We know that some forms of HT can increase the density of breast tissue and therefore detecting tumours is made more difficult. Each woman has an individual breast density and there is an individual response to breast density when on HT. Not every woman’s breast density changes in the same way when on HT. Overall the effect of HT seems to reduce mammographic sensitivity by about 10 per cent.

Who should not take HT?

Generally women with:

  • A history of breast cancer
  • Endometrial cancer
  • Unexplained vaginal bleeding
  • Clotting disorder
  • History of thrombosis (blood clots in the veins)
  • A history of or increased risk of heart disease or stroke, including those with diabetes

However even with one of the above, HT may be beneficial to some women if the risks and benefits are well understood. A non-oral form of oestrogen may be preferred. Women with liver disease, migraine headaches, epilepsy, diabetes, gall bladder disease, history of blood clots, fibroids, endometriosis and hypertension need special consideration before being prescribed HT.

What should I expect of my doctor?

1. It is important to visit your health practitioner with some questions already planned. Write your questions down. This will promote clear and concise communication between you and your doctor. It is often a good idea to book a longer consultation time.

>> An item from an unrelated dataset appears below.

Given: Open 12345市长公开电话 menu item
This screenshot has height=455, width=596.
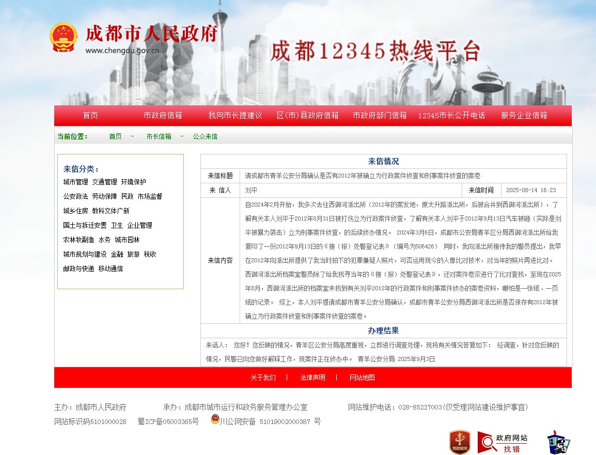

Some possible questions may include:

  • What treatment/intervention choices are available to me?
  • What are the possible benefits and risks of the different choices?
  • What might happen if I stop taking my HT immediately?
  • Where else can I gather information (websites, services, printed material)?
  • How often does my treatment need to be reviewed?
  • Do I need to have a mammogram?
  • Should I stop my HT prior to having a mammogram?
  • What will happen if I have an abnormal mammogram?

2. If HT is started:

  • A follow up visit to your doctor is necessary after the first couple of months.
  • An annual check up with your doctor is essential to review ongoing reasons for hormone therapy.
  • Pap test is necessary every two years.
  • Mammograms are recommended every two years (between 50-69 years of age).

Who is likely to benefit from testosterone replacement?

Women experiencing a loss of libido (sex drive) together with lethargy (tiredness), providing the reason appears unrelated to psychosocial and/or relationship factors may benefit from testosterone replacement. In young women who experience premature menopause, testosterone should be considered with HT.

The testosterone is administered either as an implant or a skin cream and is usually prescribed short-term. It can be given alone or together with oestrogen and progestogen.